The U.K. remains as willing as ever to suspend parts of the Northern Ireland Protocol if the European Union refuses to meet its demands, despite what EU officials might suggest, a senior British minister said.
“We haven’t stepped back from the idea of triggering Article 16,” Northern Ireland Secretary Brandon Lewis said Thursday in an interview in London. “Our focus at the moment is around these ongoing negotiations to try and get a solution, but we are also crystal clear: That can’t go on forever.”
Lewis was speaking after the European Commission, the bloc’s executive arm, told EU ambassadors behind closed doors on Wednesday that it thought the U.K.’s threat of ditching parts of the Brexit agreement relating to trade with Northern Ireland may be off the table for now.
According to a diplomatic note seen by Bloomberg, commission officials argued that the bloc’s forceful negotiating stance had prompted London to soften its position.

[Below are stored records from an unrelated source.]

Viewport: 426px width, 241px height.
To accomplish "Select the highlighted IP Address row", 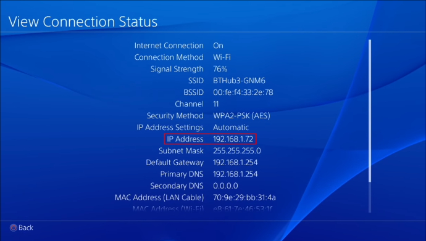I will 210,139.
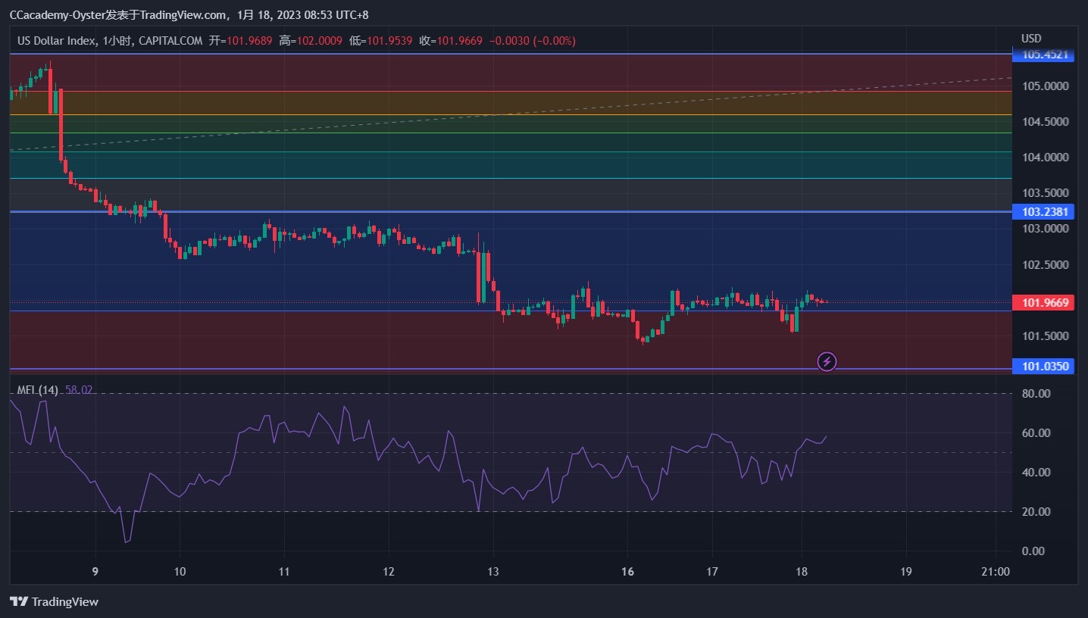Click the blue 101.0350 price level label
The image size is (1088, 618).
click(1045, 367)
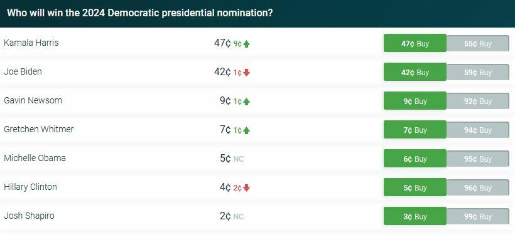Buy Hillary Clinton No at 96¢

coord(478,188)
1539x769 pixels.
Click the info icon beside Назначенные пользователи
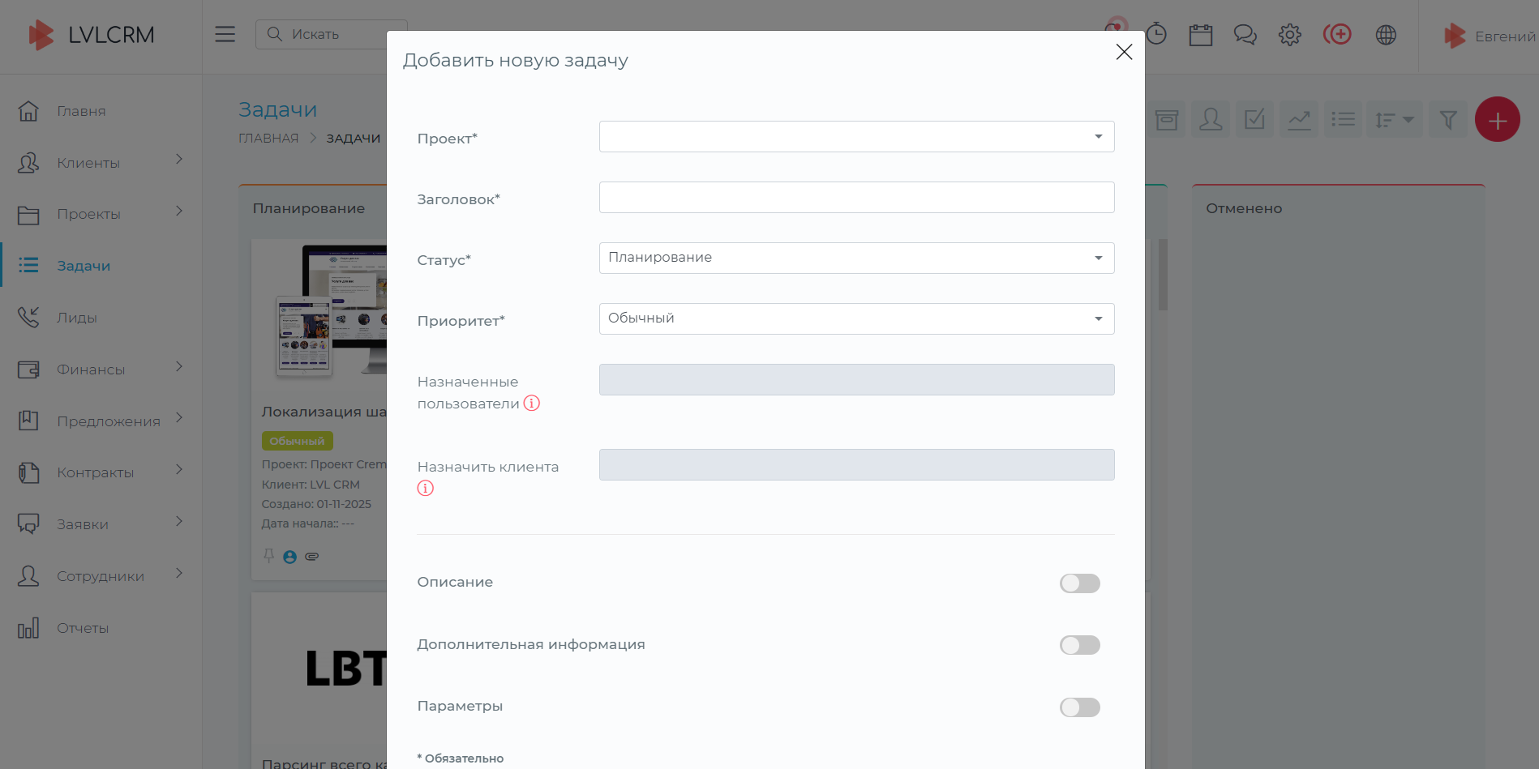click(532, 404)
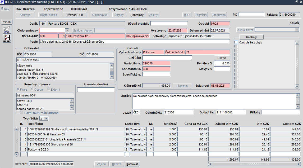This screenshot has width=303, height=168.
Task: Select the Firma radio option
Action: click(18, 90)
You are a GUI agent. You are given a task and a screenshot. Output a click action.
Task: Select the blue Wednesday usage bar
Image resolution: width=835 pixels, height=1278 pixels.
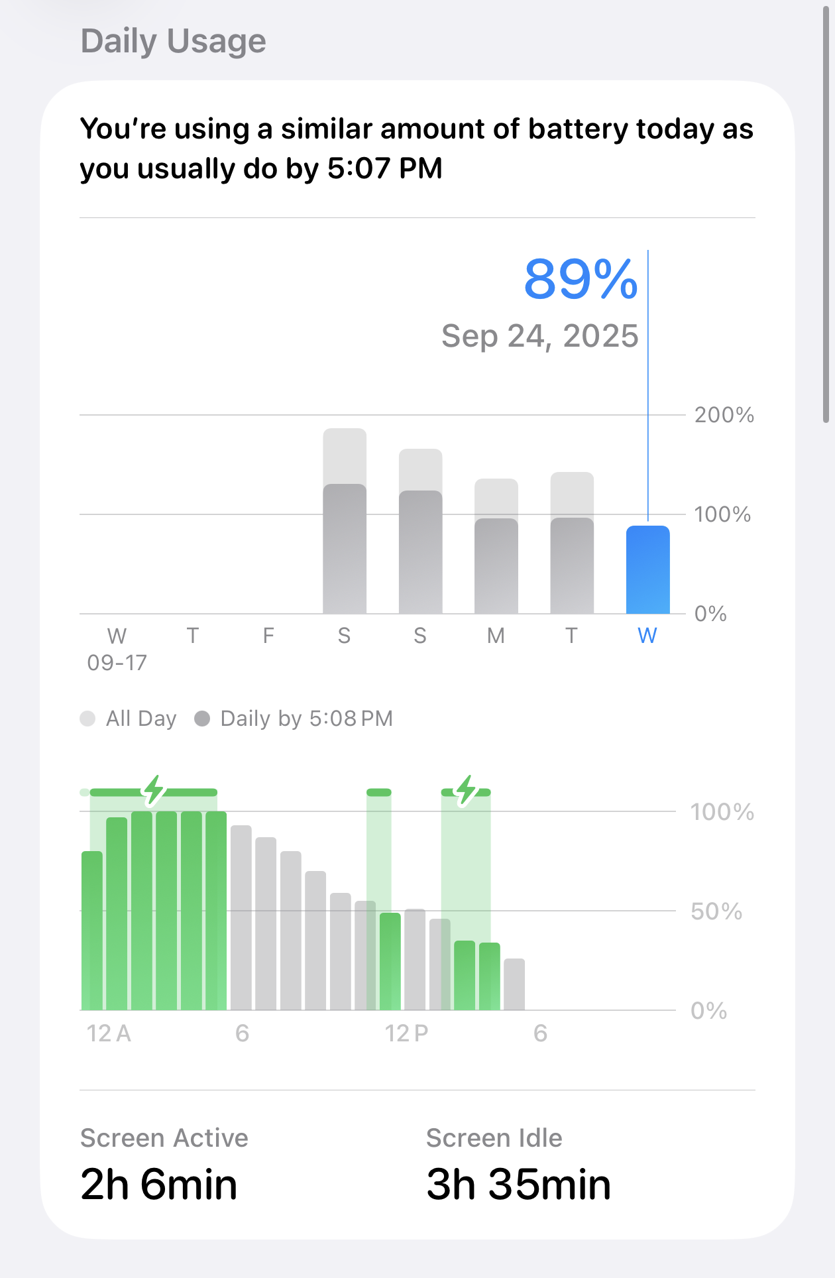[x=647, y=570]
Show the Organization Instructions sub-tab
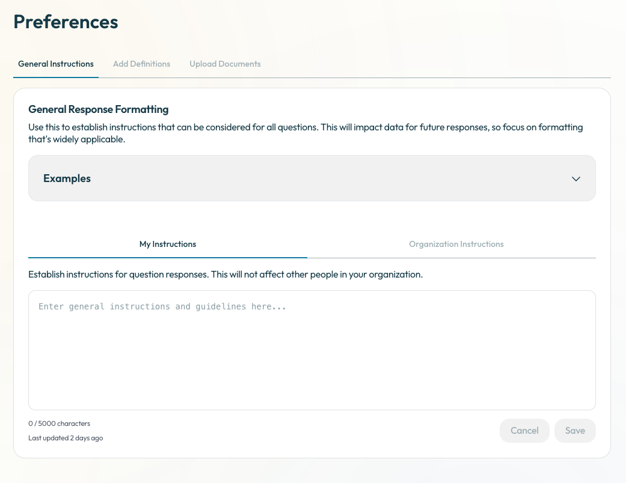626x483 pixels. point(456,244)
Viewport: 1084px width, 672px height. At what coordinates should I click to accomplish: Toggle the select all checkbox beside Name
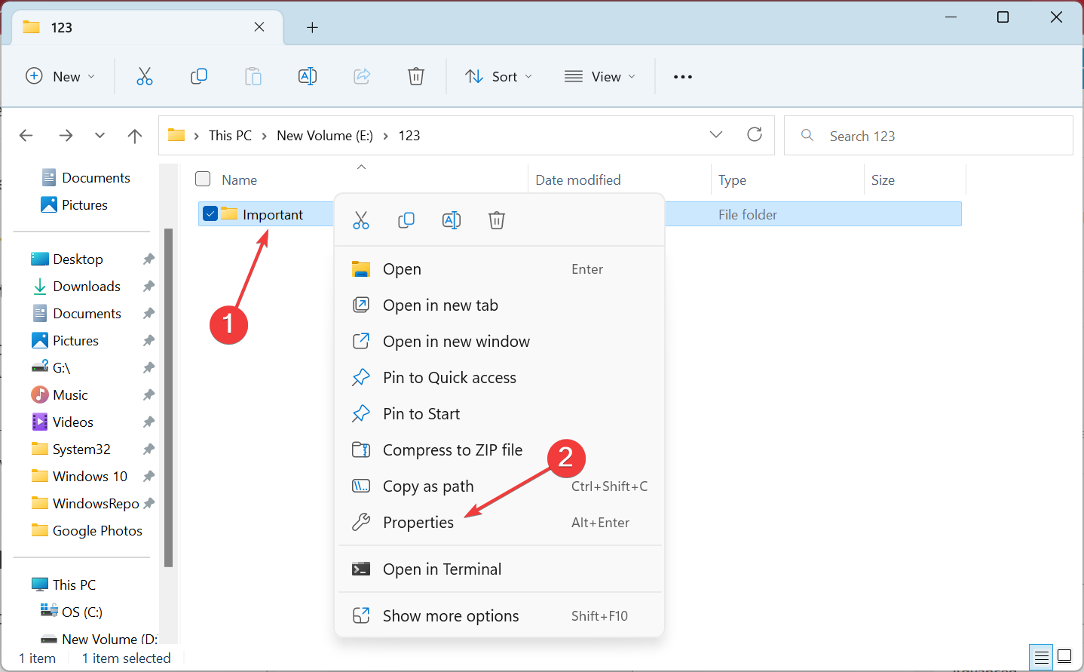coord(203,180)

Under the 2019 Brexit agreement, goods shipped into Northern Ireland from mainland Britain are subject to customs checks if they are at risk of being later moved into the EU. Britain is demanding changes to that arrangement, saying that it has inhibited trade between different parts of the U.K.
The EU, for its part, has signaled it could suspend the entire trade agreement with the U.K. if the British make good on their threat to trigger Article 16.
EU Brexit chief Maros Sefcovic reported an improved tone in negotiations following a meeting with his British counterpart David Frost in London last week. The two will meet again on Friday in Brussels.
That shift in tone however has yet to translate into any meaningful change in British demands for a renegotiation of the protocol, which allowed the U.K. to leave the EU’s single market without creating a hard border on the island of Ireland.
“The EU in the last week or so seems to have just eased a little bit in terms of wanting to find a solution on customs and various things and that’s got to be a good thing,” Lewis said. “We want to get a negotiated outcome because that gives more certainty and stability, and that’s good for Northern Ireland. But if we can’t, we will trigger Article 16 because that is how the protocol works.”
On Thursday, Frost did offer a more nuanced stance on one of the thorniest issues that the U.K. has raised—the role of the European Court of Justice in governing disputes in Northern Ireland. The U.K. has previously demanded the removal of the ECJ from Northern Ireland oversight, but Frost’s latest remark suggested a possible compromise.
“The EU defines the Court of Justice as the final arbiter of what EU law means. We don’t challenge that and we can’t do anything about that,” he said. “It is the settlement of disputes that is the difficulty here.”